[Items from a dataset]

- - - -

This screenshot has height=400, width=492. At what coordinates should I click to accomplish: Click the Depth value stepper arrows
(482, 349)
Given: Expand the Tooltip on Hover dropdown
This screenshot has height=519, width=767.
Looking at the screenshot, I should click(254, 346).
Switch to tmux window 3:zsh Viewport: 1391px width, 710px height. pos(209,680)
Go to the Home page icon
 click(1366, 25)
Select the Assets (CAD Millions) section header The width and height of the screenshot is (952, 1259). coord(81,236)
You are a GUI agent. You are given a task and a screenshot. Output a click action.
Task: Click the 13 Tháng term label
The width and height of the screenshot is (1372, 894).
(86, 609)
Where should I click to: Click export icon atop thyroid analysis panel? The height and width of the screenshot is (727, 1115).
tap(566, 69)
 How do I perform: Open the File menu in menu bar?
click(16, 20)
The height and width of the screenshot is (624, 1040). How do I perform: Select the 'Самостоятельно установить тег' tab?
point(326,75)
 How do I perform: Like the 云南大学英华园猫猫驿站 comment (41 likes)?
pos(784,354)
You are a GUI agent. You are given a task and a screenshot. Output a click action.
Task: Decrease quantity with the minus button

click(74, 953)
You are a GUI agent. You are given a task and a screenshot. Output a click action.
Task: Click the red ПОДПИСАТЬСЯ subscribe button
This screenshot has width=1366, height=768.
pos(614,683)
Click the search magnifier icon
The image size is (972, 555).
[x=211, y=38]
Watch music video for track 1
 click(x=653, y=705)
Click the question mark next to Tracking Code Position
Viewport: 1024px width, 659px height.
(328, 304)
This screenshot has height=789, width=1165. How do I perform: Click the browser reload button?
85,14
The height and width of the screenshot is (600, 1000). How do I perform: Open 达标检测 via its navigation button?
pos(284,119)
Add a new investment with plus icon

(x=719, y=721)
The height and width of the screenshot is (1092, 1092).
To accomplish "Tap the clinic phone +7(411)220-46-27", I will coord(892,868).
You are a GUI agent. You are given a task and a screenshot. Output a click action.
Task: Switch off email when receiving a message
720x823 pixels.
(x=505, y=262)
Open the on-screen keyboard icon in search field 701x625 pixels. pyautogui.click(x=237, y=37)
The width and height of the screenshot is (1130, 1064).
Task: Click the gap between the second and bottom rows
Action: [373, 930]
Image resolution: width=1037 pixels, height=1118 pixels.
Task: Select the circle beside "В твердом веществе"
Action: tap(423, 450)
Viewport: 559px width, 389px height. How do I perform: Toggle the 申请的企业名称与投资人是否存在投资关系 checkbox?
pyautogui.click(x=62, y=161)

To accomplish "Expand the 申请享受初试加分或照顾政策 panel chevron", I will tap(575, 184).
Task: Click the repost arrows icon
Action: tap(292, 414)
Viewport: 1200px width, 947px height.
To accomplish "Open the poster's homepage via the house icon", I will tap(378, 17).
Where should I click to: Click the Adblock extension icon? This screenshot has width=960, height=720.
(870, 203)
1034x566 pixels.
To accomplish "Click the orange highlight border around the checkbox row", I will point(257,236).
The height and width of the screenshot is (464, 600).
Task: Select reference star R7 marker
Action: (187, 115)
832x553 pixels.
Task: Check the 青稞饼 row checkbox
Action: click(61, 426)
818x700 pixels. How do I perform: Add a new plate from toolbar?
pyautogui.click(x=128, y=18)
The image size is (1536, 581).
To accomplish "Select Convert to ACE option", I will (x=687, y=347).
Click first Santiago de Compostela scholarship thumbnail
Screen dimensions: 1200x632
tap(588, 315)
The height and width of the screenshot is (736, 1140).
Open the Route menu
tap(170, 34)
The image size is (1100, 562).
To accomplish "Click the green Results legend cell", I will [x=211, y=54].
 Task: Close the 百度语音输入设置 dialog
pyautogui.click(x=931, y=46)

- - - -

→ Action item
Output an exact copy of the lines beginning at the one that holds "The height and width of the screenshot is (736, 1140)." and running through the final line of the records.

→ Task response
The height and width of the screenshot is (736, 1140).
Open the Route menu
tap(170, 34)
The image size is (1100, 562).
To accomplish "Click the green Results legend cell", I will [x=211, y=54].
 Task: Close the 百度语音输入设置 dialog
pyautogui.click(x=931, y=46)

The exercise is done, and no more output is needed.